*** Opening Excerpt provided ***

We awoke at 4:45 to start our day at Block Island, RI. Tim, our bus driver, greets us with “I know you. Can I give you a hand lovely lady? Ready for a fun day at Block Island?” Jim gives me a quizzical look and says, “I voted for the Mets game, but I got overruled.” I responded with, “We’ve watched the Mets lose millions of time, we don’t need to see that again.”
The driver gives me a hand, while Jim is behind me, in case I needed a boost up that first high step into the bus.
All day Tim helped anyone, who needed help exiting the bus. I appreciated his help, since sometimes my husband, so excited about where we’re going, takes off running. Occasionally I remind him, “Don’t forget me.”
On the way home, Jim said, “That bus driver has a thing for you.” I laughed.“No, he just remembers me from the trip with my mom to the Berkshire Botanical Gardens.
How could he forget us, me with leg braces and cane, trying to help my mother with her “wheelie,” as she calls her walker.
After a fun day on Block Island, including a filling lunch of baked scrod with asparagus, at the Historical Hotel overlooking the ferries coming & going, the bus ride home proved difficult. Painful leg cramps and muscle spasms began shortly after we settled in. Jim moved to the open seat in front of me, giving me space, to stretch and massage my legs.
Fortunately, half way home we made a dinner stop, enabling me to walk around, so I could attempt to work out the kinks. Also, I was thankful the folks ahead of us were a little slow getting off the bus, so I could stomp my legs and feet to wake them up before I disembarked.
For many on the trip with us, although some much older than I, the little bit of walking and climbing the Ferry stairs did not slow them down, like my CMT legs did.

*** Closing Excerpt provided ***
*** Opening Source information ***

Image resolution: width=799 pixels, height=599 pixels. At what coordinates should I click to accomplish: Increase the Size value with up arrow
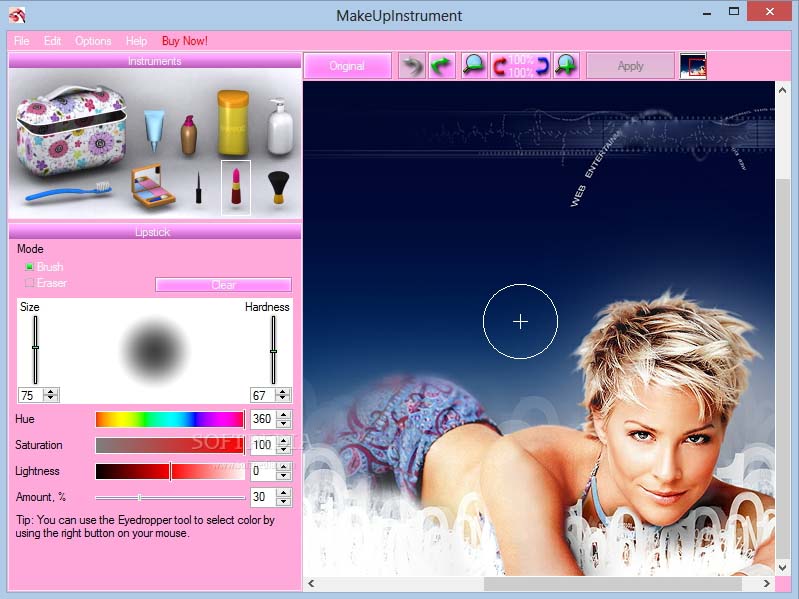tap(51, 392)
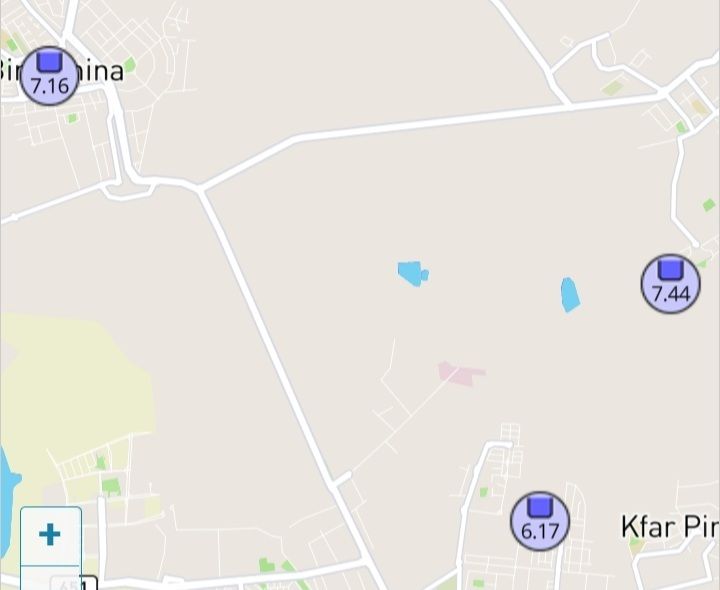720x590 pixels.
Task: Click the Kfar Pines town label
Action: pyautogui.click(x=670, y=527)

*** Closing Source information ***
*** Opening Source information ***

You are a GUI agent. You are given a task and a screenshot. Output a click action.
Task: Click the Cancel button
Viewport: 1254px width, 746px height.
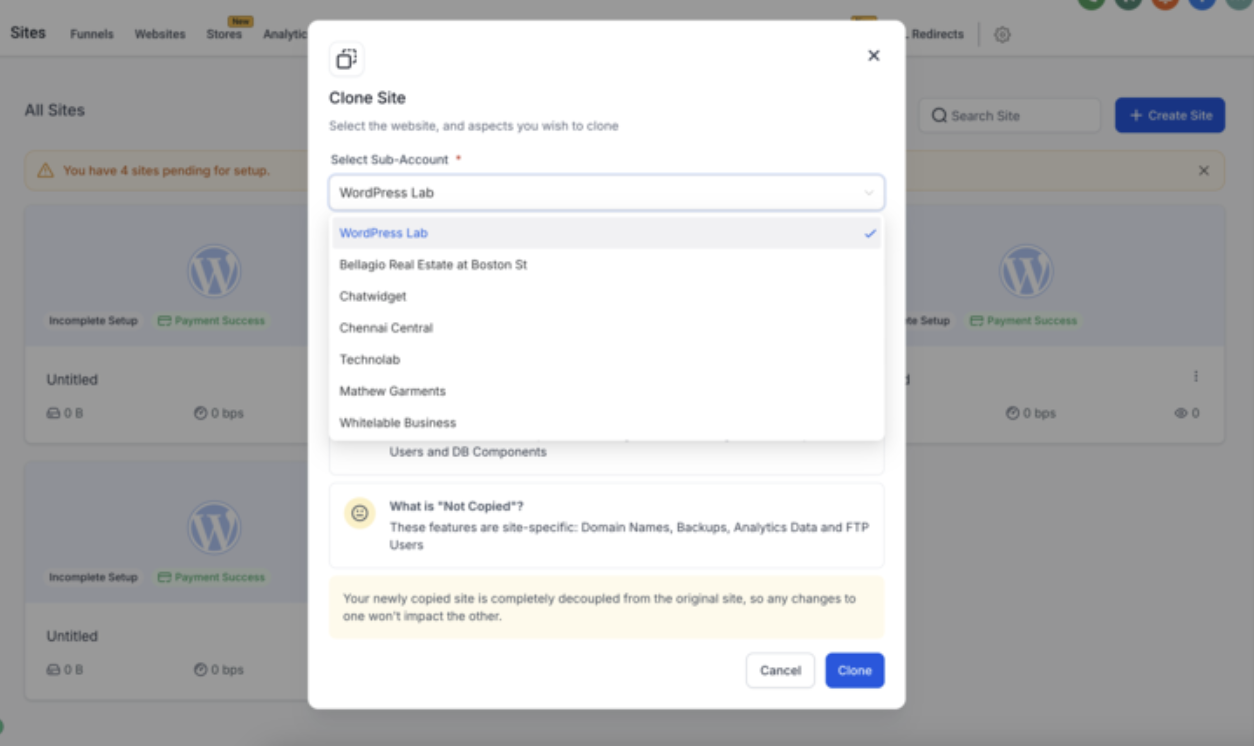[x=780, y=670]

*** Closing Source information ***

- [Work instruction]: Edit the Block Island trip account from "The driver gives" up to and including "Berkshire Botanical Gardens." by swapping "husband" for "spouse". The records have nothing to do with the Block Island trip account.

- [Response box]:
The driver gives me a hand, while Jim is behind me, in case I needed a boost up that first high step into the bus.
All day Tim helped anyone, who needed help exiting the bus. I appreciated his help, since sometimes my spouse, so excited about where we’re going, takes off running. Occasionally I remind him, “Don’t forget me.”
On the way home, Jim said, “That bus driver has a thing for you.” I laughed.“No, he just remembers me from the trip with my mom to the Berkshire Botanical Gardens.